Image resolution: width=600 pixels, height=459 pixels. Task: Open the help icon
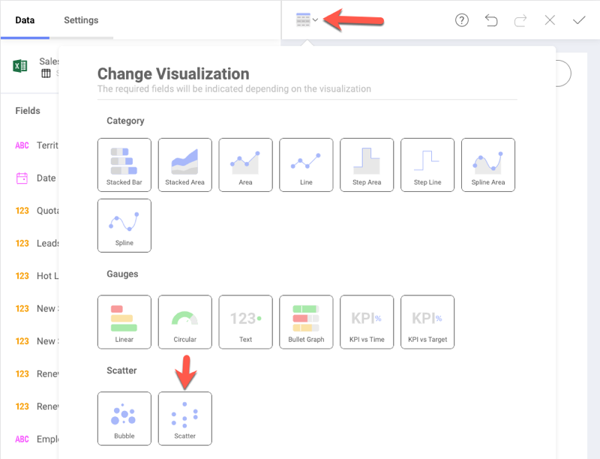461,20
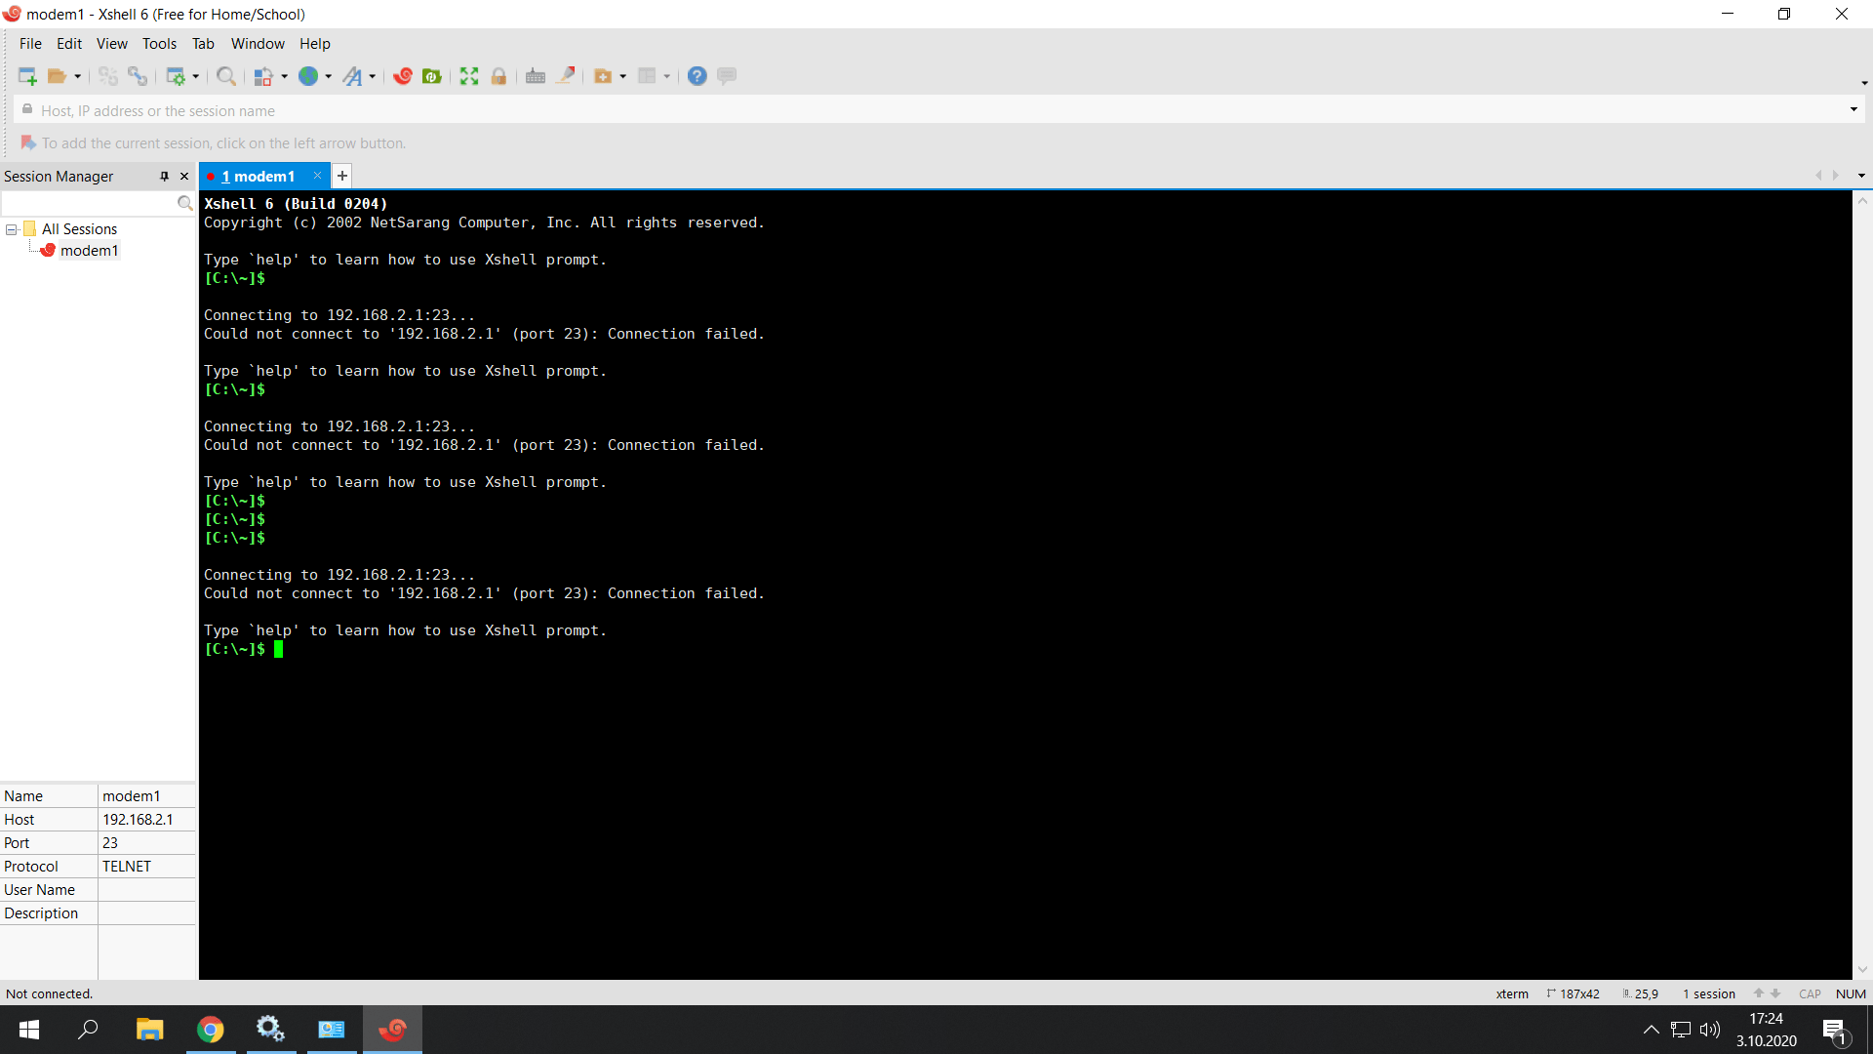The image size is (1873, 1054).
Task: Open the file menu
Action: point(29,43)

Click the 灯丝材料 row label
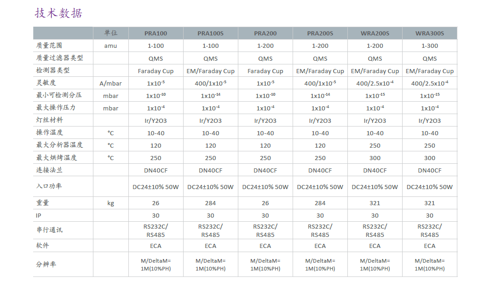coord(49,120)
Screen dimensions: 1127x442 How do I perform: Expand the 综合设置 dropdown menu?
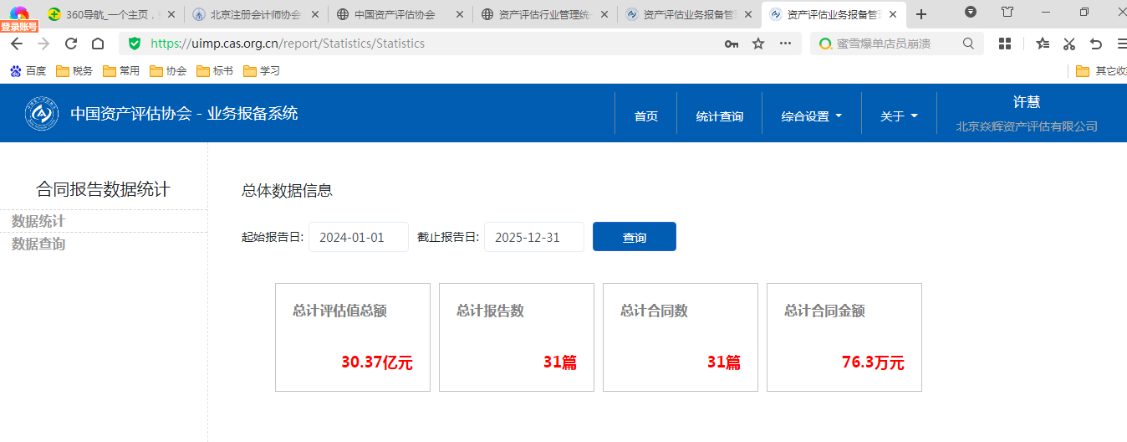point(811,116)
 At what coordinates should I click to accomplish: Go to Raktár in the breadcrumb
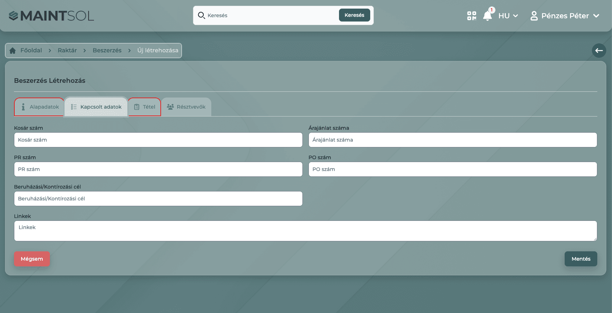coord(67,51)

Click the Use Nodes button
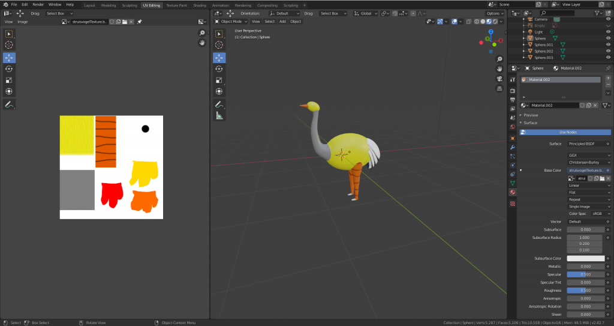[x=567, y=132]
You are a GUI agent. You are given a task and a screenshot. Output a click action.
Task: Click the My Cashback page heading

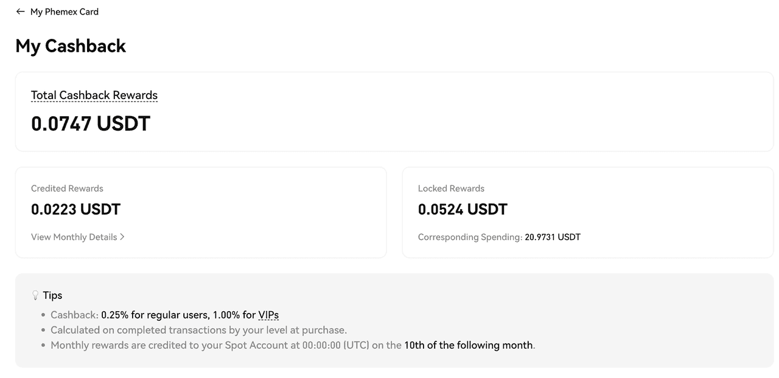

◆ ASSIGNED TASK ◆
Please output, exactly and with no pictures, only the lines from the one containing "You are a GUI" through the final line of the records above.

◆ TASK RESPONSE ◆
You are a GUI agent. You are given a task and a screenshot. Output a click action.
Task: Click the My Cashback page heading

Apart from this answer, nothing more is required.